The first (monitoring and prediction per se) is usually a pretty common CEP role. We are trying to predict what will happen based on event patterns occuring. Examples would be predicting electricity grid transformer failures, or manufacturing process quality test requirements (both TIBCO BusinessEvents use cases). I think the industry is at an early stage of providing “business tools” to handle the complexity of the development and specification of the temporal pattern logic required for CEP…

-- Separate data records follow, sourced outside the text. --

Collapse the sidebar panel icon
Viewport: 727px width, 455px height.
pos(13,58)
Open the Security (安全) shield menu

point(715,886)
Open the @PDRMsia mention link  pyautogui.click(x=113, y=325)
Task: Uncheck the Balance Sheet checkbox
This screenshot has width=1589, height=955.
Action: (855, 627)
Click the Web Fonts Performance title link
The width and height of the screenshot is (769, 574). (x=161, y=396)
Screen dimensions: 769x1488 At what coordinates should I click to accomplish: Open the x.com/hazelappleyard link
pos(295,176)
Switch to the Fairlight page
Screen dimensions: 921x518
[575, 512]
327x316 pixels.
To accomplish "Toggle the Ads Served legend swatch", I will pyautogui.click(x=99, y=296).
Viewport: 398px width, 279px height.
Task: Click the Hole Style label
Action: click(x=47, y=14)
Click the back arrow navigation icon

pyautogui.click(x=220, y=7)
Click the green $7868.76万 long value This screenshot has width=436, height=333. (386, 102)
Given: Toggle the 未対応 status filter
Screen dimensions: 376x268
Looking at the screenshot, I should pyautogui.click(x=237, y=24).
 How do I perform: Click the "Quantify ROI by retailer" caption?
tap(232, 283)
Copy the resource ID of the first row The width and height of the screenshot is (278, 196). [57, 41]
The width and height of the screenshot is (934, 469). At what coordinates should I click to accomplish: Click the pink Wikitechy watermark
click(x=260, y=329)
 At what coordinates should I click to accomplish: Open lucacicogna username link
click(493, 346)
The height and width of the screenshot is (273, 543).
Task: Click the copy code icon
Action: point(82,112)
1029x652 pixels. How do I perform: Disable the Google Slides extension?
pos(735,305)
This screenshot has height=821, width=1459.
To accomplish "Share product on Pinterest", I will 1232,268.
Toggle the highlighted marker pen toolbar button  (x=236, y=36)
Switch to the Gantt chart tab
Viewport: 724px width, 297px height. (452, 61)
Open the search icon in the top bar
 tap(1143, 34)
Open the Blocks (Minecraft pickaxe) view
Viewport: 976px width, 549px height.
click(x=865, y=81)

The second, simulation, is “relatively easy” in simple use cases (like the test facilities in TIBCO BusinessEvents Decision Manager, and in many other BRMS tools), but likewise more difficult to achieve effectively for event sequences involving time and current state, especially for a business user. Indeed, outside of simple “event simulation” components in CEP tools, I’m not aware of any business suite that does this effectively today. Probably you would need to automate support for some technique like Combinatorial Testing.
On the other hand, we do see occasions where test cases are generated by rules (and separate rules than those providing the CEP!) to try and provide good coverage - indeed this is used in some of the TIBCO BusinessEvents provided examples. Overall, test-based development and the use of techniques like event generators for testing I would consider as “best practices”!
Cheers
By Tina Groves, March 8, 2010 @ 11:06
The criteria seems fairly complete though latency appears missing (implied in the scalability criteria?). I agree with Hans that capabilities related to application management such as impact analysis, auditability and so on warrant inclusion. The scoring, as you say, is relative to the use case and, I would add, target environment. “CEP Opportunity Analysis and Assessment” by IDC’s Fleming and Silverstein (Dec 2008) does a nice job describing how priorities shift according to the use case.
Thanks for sharing.
By Paul Vincent, March 8, 2010 @ 15:01
Hi Tina: Thanks for the feedback:
- On “latency” and other performance metrics, of course everyone “has good performance” :). Then again, I didn’t specify this was a “paper evaluation checklist” so although I should do a “software trial checklist” later I will add performance to the platform component of this list.
- I would map “application management” to “operations and management”; “impact analysis” / “auditability” map somewhat to verification and validation (see the earlier comment response to Hans and James…). On the other hand, it is up to end user organizations to assess their need here, so I will add that in under business interfaces.
Cheers
By Keith Dunlop, August 24, 2010 @ 13:56
Invitation to register for Sybase CEP Webinar on September 14th, 2010
…
By Paul Vincent, August 26, 2010 @ 02:22
Thanks Keith - but we don’t really want the TIBCO CEP blog comment system to be used to advertise other vendors’ events!!! Nontheless, thanks for the invite and good luck.